Dans l’arrêt R c G.F., la Cour suprême du Canada précise le lien entre le consentement à une activité sexuelle et la capacité à consentir dans une affaire d’agression sexuelle. L’absence de consentement est un des éléments que la Couronne doit prouver pour établir l’actus reus de l’agression sexuelle.

 

La Cour suprême a déclaré que la capacité à consentir est liée au consentement. En effet, le consentement exige que la plaignante formule un accord volontaire à l’activité sexuelle. Elle doit donc être capable de former un tel accord.
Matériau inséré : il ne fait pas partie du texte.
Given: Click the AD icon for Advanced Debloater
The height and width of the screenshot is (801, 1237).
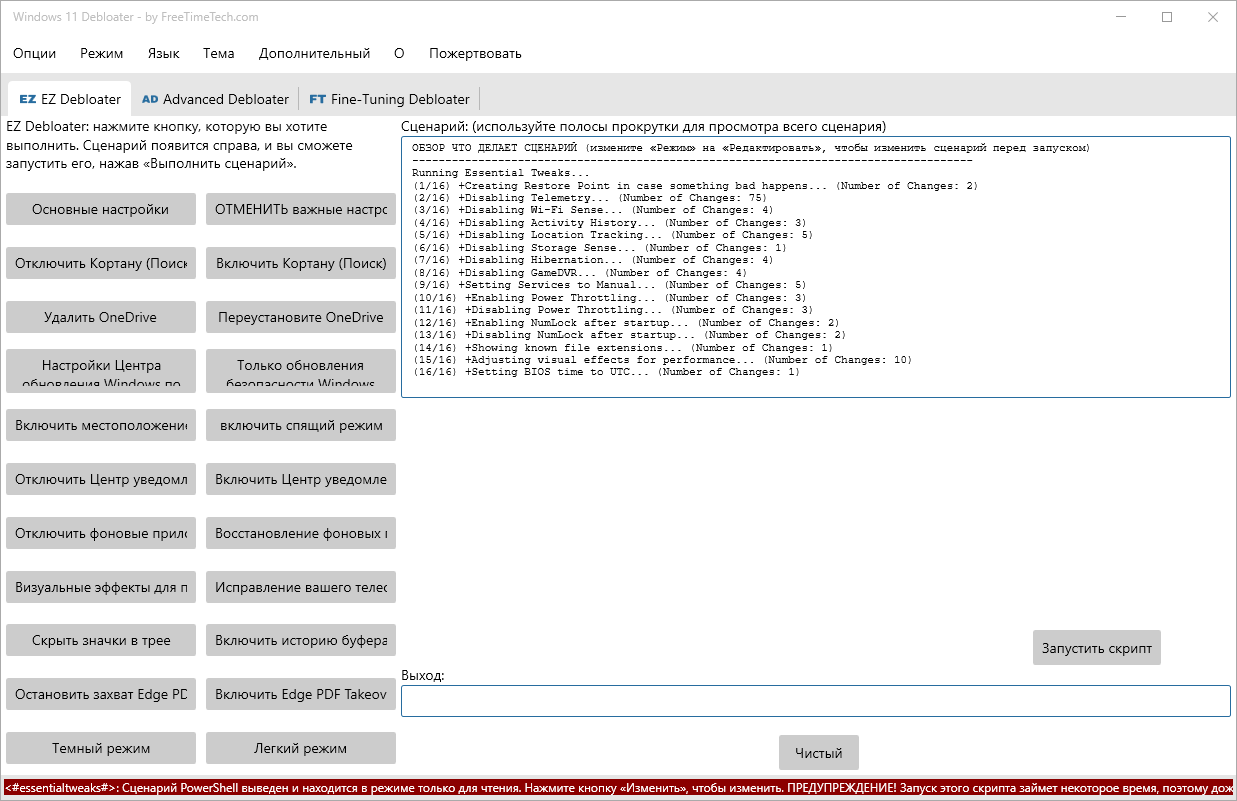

En établissant la capacité comme une condition préalable au consentement, on s’assure que la plaignante est capable de formuler un tel accord et comprend chaque élément de l’activité sexuelle.

 

La majorité a donc conclu que pour établir la capacité à consentir à une activité sexuelle, la plaignante doit être lucide et comprendre les quatre éléments suivants :

  1. L’acte physique
  2. Sa nature sexuelle
  3. L’identité précise de son ou de ses partenaires
  4. Qu’elle a le choix de se livrer ou non à l’activité sexuelle

 

Si la Couronne prouve l’absence d’un de ces facteurs hors de tout doute raisonnable, l’incapacité à consentir sera prouvée et par conséquent, l’absence de consentement sera également établie.

 

L’incapacité ne rend pas nul le consentement, mais il empêche la formulation du consentement. L’analyse à deux étapes énoncée dans l’arrêt Hutchinson demandant d’examiner le consentement en premier lieu et la validité du consentement en deuxième lieu ne s’applique donc pas à la question de la capacité à consentir. En effet, il ne serait pas nécessaire d’analyser la validité d’un consentement qui n’a jamais existé.